▶ WRITTEN INSTRUCTION
Retype all of the entries below word for word, leaving out the pictures.

▶ RECORDS SUPPLIED
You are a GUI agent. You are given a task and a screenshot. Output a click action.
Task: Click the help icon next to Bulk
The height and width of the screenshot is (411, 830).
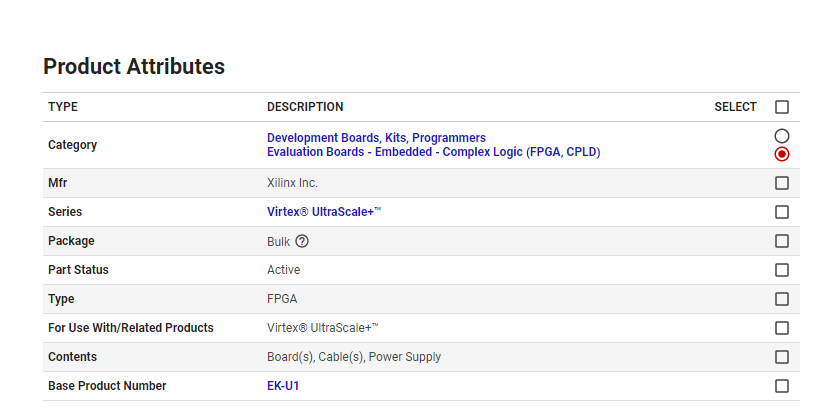302,241
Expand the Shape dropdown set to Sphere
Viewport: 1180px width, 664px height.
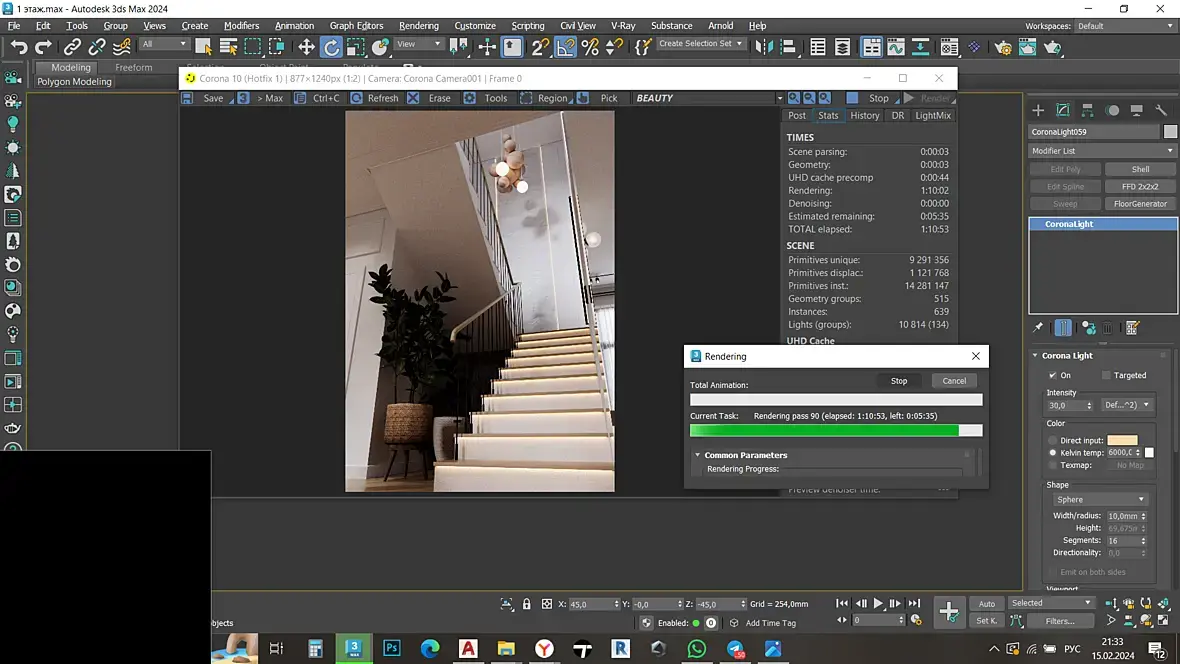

▶ ANSWER
You are a GUI agent. You are given a task and a screenshot. Output a click action.
Task: Click the help icon next to Bulk
The height and width of the screenshot is (411, 830).
302,241
Expand the Shape dropdown set to Sphere
Viewport: 1180px width, 664px height.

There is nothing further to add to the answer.